§ **Recorded data**:

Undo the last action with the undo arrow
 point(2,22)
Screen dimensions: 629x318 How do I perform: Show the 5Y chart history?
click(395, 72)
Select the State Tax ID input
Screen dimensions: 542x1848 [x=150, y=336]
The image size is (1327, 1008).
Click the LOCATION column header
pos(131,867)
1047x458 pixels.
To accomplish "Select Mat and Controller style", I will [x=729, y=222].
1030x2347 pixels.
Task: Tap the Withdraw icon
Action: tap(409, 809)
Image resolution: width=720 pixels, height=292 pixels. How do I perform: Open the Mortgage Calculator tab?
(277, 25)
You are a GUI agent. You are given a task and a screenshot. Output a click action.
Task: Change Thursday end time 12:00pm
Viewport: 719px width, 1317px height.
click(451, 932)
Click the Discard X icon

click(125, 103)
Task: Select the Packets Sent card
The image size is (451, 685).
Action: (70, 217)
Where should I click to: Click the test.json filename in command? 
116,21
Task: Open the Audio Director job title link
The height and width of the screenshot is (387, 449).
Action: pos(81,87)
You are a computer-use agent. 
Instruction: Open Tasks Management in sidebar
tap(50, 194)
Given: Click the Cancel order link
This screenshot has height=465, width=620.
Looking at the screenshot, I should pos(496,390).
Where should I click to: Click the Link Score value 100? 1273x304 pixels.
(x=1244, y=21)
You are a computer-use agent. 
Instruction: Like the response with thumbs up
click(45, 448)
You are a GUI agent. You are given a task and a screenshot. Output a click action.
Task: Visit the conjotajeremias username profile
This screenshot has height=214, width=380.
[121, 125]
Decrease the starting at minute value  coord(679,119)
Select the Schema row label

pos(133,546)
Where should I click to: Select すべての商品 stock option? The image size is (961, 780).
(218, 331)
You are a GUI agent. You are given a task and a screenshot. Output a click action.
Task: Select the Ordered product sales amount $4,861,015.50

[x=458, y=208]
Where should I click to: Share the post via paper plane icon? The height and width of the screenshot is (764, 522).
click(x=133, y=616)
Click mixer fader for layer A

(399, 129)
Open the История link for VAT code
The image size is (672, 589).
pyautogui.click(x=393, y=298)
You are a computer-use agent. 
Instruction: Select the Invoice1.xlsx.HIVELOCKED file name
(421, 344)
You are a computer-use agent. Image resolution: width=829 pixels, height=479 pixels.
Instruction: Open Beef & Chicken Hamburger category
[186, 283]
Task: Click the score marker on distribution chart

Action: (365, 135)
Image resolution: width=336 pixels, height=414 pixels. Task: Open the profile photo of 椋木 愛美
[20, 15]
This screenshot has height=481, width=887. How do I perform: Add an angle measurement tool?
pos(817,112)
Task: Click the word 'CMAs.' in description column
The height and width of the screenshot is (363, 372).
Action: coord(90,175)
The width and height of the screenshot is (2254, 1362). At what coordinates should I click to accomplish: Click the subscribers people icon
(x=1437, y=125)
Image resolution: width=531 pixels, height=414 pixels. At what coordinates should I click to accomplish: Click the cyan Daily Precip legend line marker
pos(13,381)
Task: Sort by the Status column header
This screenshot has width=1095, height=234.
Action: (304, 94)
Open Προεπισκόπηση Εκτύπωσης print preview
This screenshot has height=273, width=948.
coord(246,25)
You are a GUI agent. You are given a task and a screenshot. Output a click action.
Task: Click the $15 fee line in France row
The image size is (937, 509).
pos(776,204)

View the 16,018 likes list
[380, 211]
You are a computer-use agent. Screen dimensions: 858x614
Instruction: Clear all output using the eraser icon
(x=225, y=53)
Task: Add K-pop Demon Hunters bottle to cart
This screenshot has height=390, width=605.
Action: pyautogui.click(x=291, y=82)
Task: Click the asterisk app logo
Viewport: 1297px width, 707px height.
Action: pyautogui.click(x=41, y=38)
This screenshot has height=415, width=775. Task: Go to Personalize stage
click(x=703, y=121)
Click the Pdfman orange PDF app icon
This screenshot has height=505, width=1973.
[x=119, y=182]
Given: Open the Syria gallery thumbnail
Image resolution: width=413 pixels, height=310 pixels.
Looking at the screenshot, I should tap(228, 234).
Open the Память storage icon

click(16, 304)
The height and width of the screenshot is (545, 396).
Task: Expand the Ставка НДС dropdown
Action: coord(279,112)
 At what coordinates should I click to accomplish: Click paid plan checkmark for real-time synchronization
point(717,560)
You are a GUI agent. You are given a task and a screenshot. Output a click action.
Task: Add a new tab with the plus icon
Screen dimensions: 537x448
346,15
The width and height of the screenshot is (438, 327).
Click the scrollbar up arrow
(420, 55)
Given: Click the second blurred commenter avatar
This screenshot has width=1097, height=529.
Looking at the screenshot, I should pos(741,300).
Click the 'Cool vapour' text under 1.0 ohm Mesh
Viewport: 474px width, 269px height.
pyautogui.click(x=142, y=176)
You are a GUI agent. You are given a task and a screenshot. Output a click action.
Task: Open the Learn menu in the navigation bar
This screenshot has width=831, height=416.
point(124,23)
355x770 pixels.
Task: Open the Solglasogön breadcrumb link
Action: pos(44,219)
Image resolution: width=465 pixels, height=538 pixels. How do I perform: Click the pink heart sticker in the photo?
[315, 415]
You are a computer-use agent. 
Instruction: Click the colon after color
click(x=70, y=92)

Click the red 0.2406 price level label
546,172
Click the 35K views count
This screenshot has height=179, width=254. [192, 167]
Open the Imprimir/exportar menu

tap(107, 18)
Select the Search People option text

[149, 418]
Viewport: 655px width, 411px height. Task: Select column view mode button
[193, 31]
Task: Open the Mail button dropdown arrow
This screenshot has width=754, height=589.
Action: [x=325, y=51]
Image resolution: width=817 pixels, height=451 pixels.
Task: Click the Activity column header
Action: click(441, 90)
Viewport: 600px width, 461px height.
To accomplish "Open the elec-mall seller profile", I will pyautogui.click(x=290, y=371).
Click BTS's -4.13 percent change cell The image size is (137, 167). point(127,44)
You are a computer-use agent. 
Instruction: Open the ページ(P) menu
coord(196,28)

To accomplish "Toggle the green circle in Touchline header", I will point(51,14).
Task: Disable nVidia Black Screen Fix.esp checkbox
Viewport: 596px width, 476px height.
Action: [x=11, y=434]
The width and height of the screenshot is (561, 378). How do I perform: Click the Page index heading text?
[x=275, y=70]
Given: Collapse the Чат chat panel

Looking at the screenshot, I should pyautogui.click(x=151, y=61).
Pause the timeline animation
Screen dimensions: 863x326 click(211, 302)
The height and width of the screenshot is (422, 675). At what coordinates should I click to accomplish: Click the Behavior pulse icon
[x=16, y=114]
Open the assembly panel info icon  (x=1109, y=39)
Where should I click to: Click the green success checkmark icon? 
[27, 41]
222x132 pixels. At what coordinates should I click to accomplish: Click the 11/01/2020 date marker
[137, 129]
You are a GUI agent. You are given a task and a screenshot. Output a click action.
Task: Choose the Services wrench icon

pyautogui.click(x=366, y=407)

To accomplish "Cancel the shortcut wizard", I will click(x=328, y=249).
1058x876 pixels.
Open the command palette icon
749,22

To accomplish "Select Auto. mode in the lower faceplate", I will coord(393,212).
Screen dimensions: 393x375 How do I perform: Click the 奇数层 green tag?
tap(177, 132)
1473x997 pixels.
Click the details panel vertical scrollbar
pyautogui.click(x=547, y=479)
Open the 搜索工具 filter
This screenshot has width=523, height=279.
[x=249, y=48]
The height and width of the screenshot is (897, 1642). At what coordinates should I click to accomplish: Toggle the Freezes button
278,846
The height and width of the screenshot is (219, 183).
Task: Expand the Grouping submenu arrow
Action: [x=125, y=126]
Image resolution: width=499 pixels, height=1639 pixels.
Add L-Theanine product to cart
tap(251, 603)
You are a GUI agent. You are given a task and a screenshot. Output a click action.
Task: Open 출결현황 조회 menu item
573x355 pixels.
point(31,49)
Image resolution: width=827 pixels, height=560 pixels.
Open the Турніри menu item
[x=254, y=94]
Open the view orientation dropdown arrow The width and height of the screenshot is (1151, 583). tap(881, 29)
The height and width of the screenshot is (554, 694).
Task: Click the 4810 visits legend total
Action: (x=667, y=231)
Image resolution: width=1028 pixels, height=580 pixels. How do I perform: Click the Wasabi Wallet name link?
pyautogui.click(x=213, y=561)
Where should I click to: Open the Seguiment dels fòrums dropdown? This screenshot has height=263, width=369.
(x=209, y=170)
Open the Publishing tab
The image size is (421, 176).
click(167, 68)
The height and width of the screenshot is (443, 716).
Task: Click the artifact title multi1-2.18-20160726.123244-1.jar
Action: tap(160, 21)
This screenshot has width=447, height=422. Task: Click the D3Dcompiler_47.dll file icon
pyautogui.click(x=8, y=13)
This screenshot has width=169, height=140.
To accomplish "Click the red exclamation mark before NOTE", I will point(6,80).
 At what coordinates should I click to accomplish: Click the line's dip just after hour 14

§ **Exercise goal**: Among the lines above, find those containing the word "Cancel" and copy each.

§ **Result below**:
Given: Click the Cancel order link
To accomplish "Cancel the shortcut wizard", I will click(x=328, y=249).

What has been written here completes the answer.